On the other hand, the lack of predictability of Model 2, which was fitted to timeliness measurements, indicates that the current predictor factors are insufficient to explain the timeliness capacity of the surveillance. Latent predictors, which are associated with timeliness but were not used in this study, or a lower sample size than that used for Model 1 could contribute to the lack of predictability. However, the results could also indicate that internet-based syndromic surveillance systems function appropriately in low socio-economic areas, compared to the others, in terms of timeliness. A previous study that evaluated timeliness capacity for reporting of EIDs showed that the time gap between disease onset and report tend to be high in African countries [14]. However, the findings of our study suggest that contrasting results could be derived, presumably, due to the following differences between the studies. First, the previous study used symptom onset to measure timeliness, not incidences of death as used in our study. Second, the time period of the previous study was between 1996 and 2009, but we used data between 2015 and 2019. Third, the target outcome was a WHO-verified outbreak in the previous study, but we employed unexplained death as the target outcome.

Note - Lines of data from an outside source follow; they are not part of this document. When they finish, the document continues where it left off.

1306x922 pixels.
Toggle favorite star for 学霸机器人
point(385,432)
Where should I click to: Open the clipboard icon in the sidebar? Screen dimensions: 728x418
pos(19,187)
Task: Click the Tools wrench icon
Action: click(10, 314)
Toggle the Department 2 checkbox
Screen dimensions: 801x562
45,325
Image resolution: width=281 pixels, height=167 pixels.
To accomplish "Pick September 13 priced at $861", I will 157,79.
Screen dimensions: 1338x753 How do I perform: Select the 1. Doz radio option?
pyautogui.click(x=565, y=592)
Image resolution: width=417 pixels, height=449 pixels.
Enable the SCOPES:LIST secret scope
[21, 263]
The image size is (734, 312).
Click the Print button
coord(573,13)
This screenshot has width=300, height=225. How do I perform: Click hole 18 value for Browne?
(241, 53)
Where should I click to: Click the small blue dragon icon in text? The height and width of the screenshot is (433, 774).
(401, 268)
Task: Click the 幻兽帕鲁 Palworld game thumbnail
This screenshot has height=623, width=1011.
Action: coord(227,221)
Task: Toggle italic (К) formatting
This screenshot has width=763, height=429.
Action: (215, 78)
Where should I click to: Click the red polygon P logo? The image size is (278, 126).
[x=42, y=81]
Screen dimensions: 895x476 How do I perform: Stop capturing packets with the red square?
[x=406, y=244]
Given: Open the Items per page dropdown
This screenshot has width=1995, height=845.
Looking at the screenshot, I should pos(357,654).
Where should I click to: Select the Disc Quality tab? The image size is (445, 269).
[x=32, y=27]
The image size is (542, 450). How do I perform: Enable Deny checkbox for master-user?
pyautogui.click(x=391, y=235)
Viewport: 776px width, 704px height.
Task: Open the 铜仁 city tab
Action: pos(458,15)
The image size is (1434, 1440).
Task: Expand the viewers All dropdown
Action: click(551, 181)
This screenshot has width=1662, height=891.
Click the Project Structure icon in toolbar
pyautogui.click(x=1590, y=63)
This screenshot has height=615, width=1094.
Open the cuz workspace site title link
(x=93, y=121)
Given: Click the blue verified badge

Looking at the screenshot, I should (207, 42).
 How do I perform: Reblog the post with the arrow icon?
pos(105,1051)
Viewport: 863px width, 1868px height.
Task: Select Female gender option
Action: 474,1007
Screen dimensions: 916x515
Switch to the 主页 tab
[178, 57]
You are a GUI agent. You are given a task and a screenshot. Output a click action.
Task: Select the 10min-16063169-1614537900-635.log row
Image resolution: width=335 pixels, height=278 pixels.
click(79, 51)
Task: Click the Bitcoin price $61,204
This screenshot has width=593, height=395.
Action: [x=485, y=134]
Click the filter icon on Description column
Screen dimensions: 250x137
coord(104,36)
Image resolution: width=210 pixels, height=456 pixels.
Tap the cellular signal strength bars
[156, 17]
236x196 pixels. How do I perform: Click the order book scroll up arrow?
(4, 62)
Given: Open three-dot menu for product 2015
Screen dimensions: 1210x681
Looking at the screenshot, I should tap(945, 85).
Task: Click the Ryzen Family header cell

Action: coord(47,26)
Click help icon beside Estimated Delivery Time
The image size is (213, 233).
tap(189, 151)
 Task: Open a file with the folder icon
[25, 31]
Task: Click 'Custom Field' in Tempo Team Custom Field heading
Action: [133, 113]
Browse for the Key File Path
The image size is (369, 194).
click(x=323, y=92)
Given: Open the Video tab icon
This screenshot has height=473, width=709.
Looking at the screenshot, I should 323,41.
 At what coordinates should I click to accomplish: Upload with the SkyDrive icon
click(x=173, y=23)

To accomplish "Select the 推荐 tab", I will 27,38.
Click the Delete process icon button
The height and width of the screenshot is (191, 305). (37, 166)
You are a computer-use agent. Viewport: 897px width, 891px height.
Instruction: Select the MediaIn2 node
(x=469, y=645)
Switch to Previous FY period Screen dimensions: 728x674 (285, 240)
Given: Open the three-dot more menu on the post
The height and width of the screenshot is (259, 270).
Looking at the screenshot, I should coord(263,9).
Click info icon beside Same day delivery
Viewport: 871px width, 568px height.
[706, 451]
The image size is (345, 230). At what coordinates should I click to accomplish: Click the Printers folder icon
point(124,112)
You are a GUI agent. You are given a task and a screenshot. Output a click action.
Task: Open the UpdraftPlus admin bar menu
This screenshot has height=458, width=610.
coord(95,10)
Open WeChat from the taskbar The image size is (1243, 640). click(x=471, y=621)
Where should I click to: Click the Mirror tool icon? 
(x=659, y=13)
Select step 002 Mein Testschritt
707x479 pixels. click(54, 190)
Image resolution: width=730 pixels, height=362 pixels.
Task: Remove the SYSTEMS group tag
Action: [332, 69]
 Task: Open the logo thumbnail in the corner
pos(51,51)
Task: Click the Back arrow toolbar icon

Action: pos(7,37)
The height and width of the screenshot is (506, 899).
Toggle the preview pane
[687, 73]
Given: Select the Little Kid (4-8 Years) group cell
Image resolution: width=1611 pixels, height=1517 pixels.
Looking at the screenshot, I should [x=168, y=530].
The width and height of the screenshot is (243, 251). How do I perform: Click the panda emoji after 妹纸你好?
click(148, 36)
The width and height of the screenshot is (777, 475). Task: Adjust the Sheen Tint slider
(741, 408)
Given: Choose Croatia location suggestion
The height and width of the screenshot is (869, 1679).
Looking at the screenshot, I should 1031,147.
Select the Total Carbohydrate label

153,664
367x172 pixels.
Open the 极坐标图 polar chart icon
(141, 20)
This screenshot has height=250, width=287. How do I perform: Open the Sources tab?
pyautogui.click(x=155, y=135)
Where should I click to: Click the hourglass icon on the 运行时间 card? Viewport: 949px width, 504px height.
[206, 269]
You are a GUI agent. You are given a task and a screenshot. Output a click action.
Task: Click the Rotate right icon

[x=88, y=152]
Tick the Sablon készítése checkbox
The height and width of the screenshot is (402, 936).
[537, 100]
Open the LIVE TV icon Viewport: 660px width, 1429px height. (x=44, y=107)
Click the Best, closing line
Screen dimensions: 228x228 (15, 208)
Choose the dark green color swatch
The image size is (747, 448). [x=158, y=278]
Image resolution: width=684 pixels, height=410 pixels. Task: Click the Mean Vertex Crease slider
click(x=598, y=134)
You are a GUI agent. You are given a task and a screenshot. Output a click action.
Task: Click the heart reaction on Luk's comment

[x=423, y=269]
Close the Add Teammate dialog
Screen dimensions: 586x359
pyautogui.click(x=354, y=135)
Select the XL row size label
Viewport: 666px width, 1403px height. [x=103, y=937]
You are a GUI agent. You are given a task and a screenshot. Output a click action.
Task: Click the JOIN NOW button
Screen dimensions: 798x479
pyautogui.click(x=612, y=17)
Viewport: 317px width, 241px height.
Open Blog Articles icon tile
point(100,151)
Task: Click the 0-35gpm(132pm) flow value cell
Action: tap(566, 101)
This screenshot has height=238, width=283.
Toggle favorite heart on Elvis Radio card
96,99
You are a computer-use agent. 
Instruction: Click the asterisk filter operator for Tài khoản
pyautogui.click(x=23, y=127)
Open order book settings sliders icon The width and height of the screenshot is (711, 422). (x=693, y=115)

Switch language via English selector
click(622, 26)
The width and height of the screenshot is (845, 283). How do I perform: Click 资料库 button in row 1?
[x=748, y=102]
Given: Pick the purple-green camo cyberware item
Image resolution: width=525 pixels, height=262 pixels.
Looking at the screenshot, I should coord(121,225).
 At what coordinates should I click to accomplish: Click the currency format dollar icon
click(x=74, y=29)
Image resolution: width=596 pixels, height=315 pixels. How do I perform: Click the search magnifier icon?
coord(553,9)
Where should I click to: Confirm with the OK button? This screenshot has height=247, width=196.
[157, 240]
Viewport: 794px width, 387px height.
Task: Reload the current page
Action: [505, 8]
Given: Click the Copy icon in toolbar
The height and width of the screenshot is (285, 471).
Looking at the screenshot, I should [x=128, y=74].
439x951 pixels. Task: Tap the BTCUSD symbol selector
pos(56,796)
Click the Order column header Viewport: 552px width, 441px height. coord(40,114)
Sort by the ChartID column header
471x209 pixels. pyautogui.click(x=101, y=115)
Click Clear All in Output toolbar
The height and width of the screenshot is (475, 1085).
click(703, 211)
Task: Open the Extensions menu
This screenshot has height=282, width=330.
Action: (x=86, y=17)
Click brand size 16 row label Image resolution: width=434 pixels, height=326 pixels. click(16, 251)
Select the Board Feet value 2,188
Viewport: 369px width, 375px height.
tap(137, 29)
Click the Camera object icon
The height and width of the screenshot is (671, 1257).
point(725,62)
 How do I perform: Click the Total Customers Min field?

In addition, we found that only 18 out of 129 unexplained death events were reported to both ProMed-Mail and GPHIN, suggesting low agreement between the two data sources. The low level of agreement may imply that multiple data sources should be incorporated for practical implementation of internet-based surveillance systems for unknown diseases.
This study has several limitations. First, our study only evaluated the sensitivity and timeliness of internet-based syndromic surveillance systems. We recommend follow-up studies to assess other attributes such as data quality, cost-effectiveness, predictive value positive, etc. [31] and to evaluate other types of syndromic surveillance systems, which use hospital-based clinical data usually obtained from emergency departments [32]. Second, our analysis could not incorporate any temporal variations; previous studies have suggested that surveillance capacity could be enhanced over time [14]. Third, we included only two internet-based surveillance system in spite of the existence of many other data sources such as Healthmap, Medisys, etc. Incorporation of more data sources of internet-based systems will improve the data quality for this research.
Despite the limitations, to the best of the authors’ knowledge, this study is the first to conduct a global-level prediction for low surveillance capacity specifically targeting unexplained death. Our results suggest that enhancing surveillance capacity is particularly important and needed in sub-Saharan Africa and in low-income countries. Recently, the World Bank initiated the West Africa Regional Disease Surveillance Systems Enhancement Project, which aims to strengthen capacity of infectious disease surveillance in West Africa [33]. However, the early detection capacity still needs improvement [34], especially for surveillance sensitivity, as revealed in this study.